Availability math (state it)
Serial dependencies multiply: three tiers each at 99.9% ⇒ 0.999³ ≈ 99.7% — worse than any one part. Redundancy improves it: N independent replicas each with availability a give 1 − (1 − a)ᴺ, so two 99% nodes ⇒ 99.99%. Lesson: reduce serial hops, replicate every remaining one.
| Target | Downtime / year | Downtime / month |
|---|---|---|
| 99.9% (three 9s) | ~8.8 h | ~43 min |
| 99.99% (four 9s) | ~52 min | ~4.4 min |
| 99.999% (five 9s) | ~5.3 min | ~26 s |
Architecture — multi‑AZ, no SPOF
Techniques
Eliminate SPOFs
Redundancy at every tier — LBs, replicas, DB nodes — spread across ≥ 2–3 AZs.
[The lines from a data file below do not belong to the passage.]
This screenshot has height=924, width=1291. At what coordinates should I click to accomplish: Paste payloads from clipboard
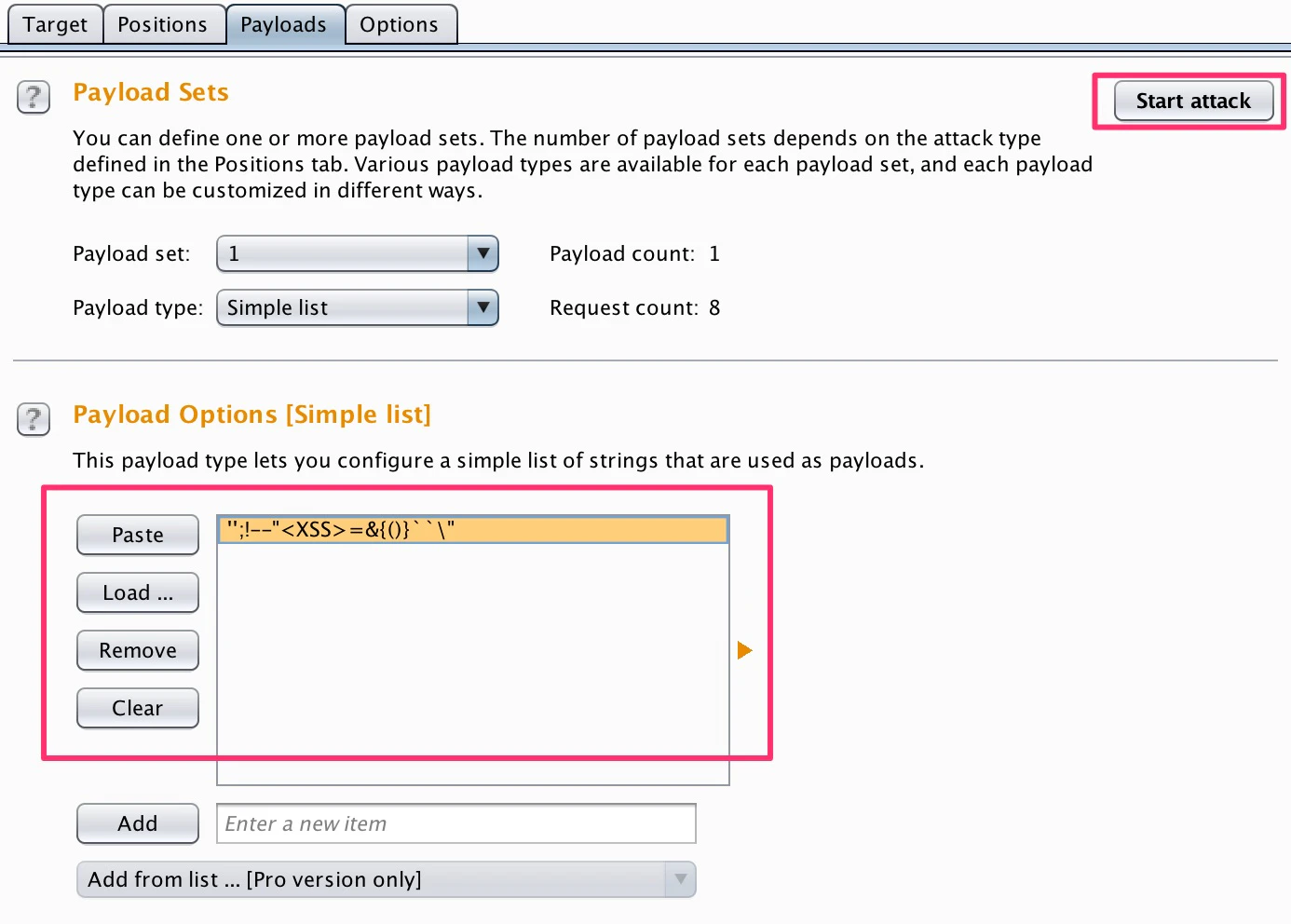click(x=137, y=535)
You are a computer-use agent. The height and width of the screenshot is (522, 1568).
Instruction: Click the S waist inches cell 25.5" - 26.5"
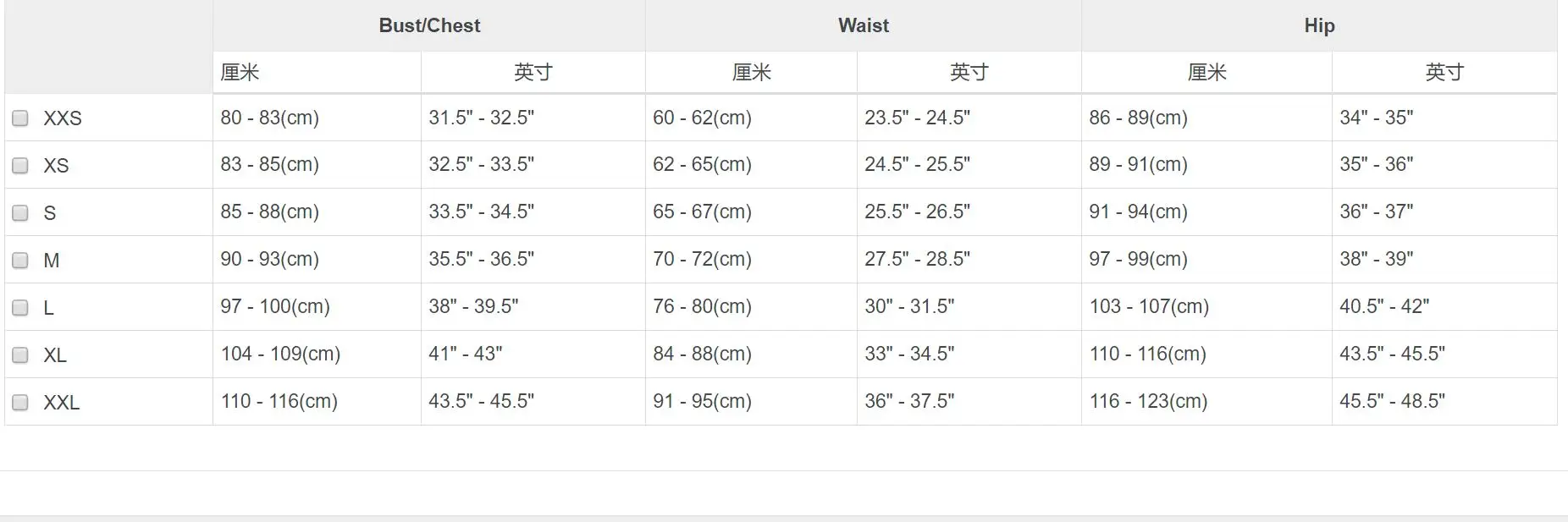(917, 212)
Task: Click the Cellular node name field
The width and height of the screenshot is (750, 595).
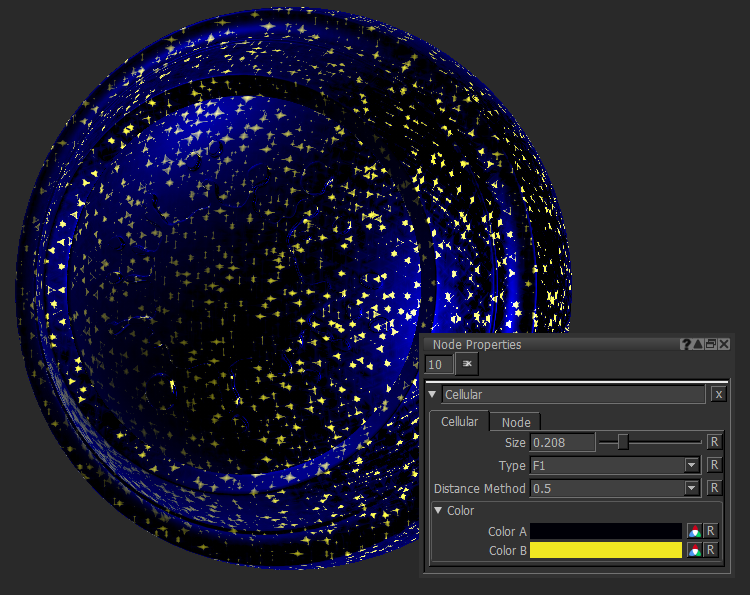Action: point(573,395)
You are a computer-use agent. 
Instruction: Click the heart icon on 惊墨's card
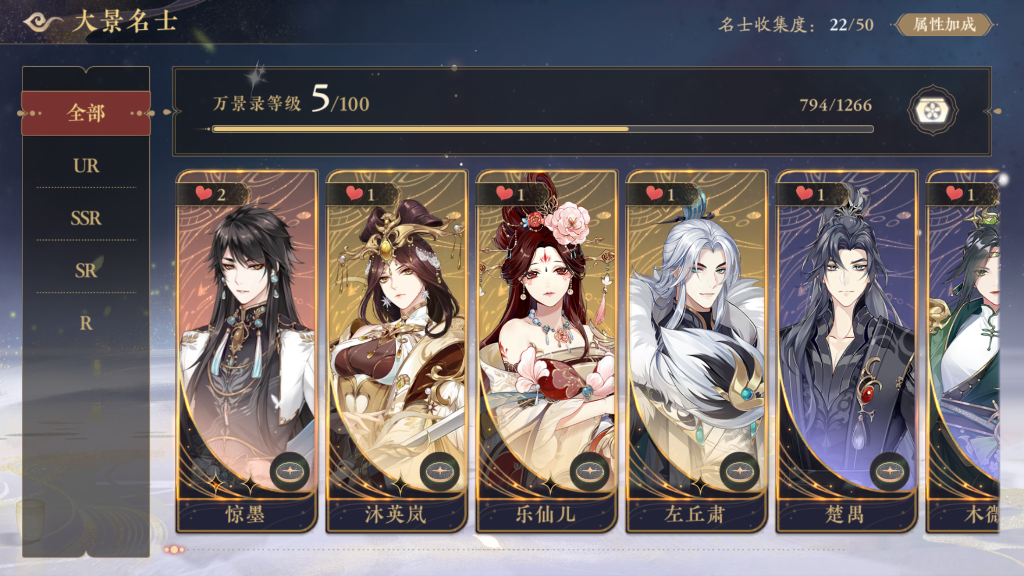204,193
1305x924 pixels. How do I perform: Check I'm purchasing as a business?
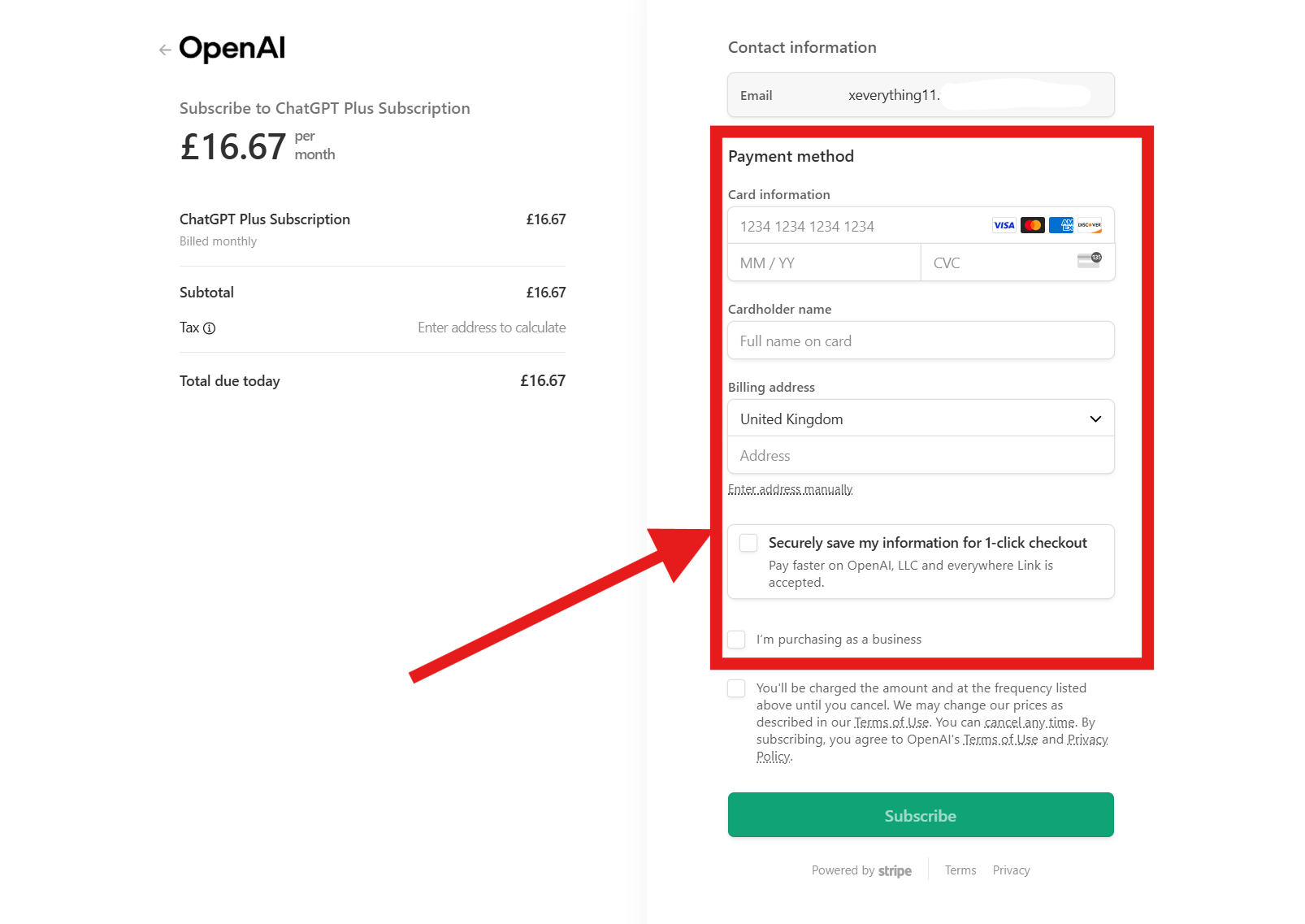[736, 640]
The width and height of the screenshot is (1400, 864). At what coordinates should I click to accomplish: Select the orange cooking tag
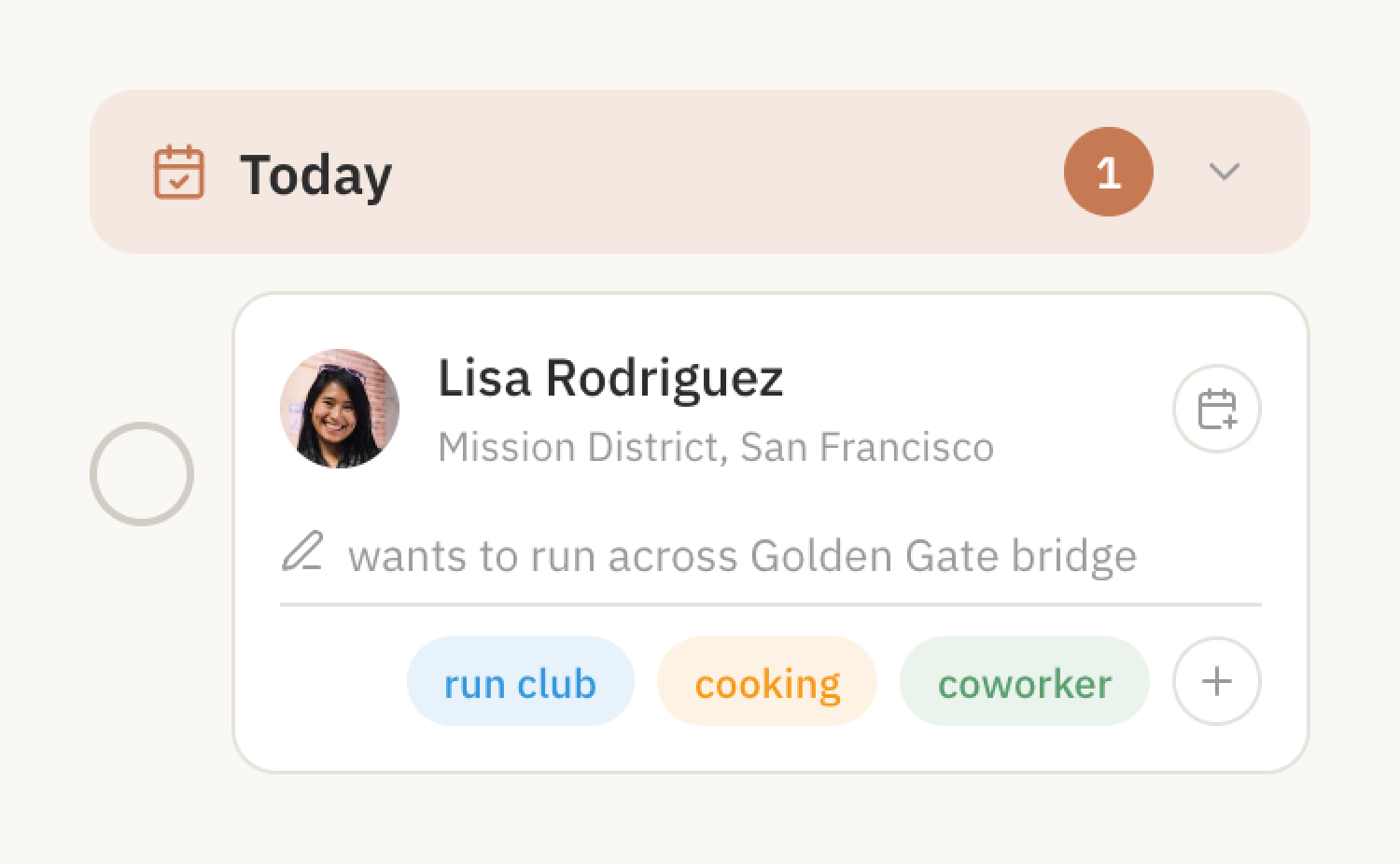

Health checks auto‑replace unhealthy instances.
Stateless compute + DB failover
No session affinity, so any replica is disposable. Synchronous standby with automatic failover; quorum/consensus (Raft) elects the new leader.
Guardrails + load shedding
Timeouts, bounded retries with jitter, circuit breakers; shed load with 429/503 to protect the core rather than collapse.
Safe deploys + chaos
Rolling / blue‑green / canary releases with fast rollback; regular chaos tests (kill a node, an AZ) to prove failover actually works.
Deploy safety
✅ Blue‑green
- Two full environments; flip traffic instantly, roll back just as fast.
- Simple mental model, near‑zero‑downtime cutover.
- Cost: 2× capacity during the switch; whole‑fleet blast radius if the new version is bad.
🟡 Canary
- Route 1% → 5% → 25% → 100%, watching SLOs at each step.
- Tiny blast radius; catches regressions on real traffic early.
- Slower, needs solid metrics + automation to gate promotion.
Drill 5 — a telemetry pipeline
Prompt: ingest metrics, logs and traces from many services at high volume; power near‑real‑time dashboards and alerting; stay durable under bursts while controlling cost and cardinality.
Requirements & constraints
Architecture
Key concerns
Buffer decouples ingest from query
Kafka/Kinesis absorbs bursts so a slow query store never backs pressure onto producers; processors consume at their own pace.
Sampling
Traces use head (decide at start, cheap) or tail sampling (decide after seeing the full trace — keep the slow/errored ones). Balances fidelity vs cost.
Cardinality & cost
Cap label cardinality (no unbounded user‑id labels), pre‑aggregate/roll‑up, and batch + compress at the edge to cut network and storage.
Delivery & backpressure
At‑least‑once + idempotent writes (dedupe on event id); shed load / drop low‑priority signals when overloaded rather than crash.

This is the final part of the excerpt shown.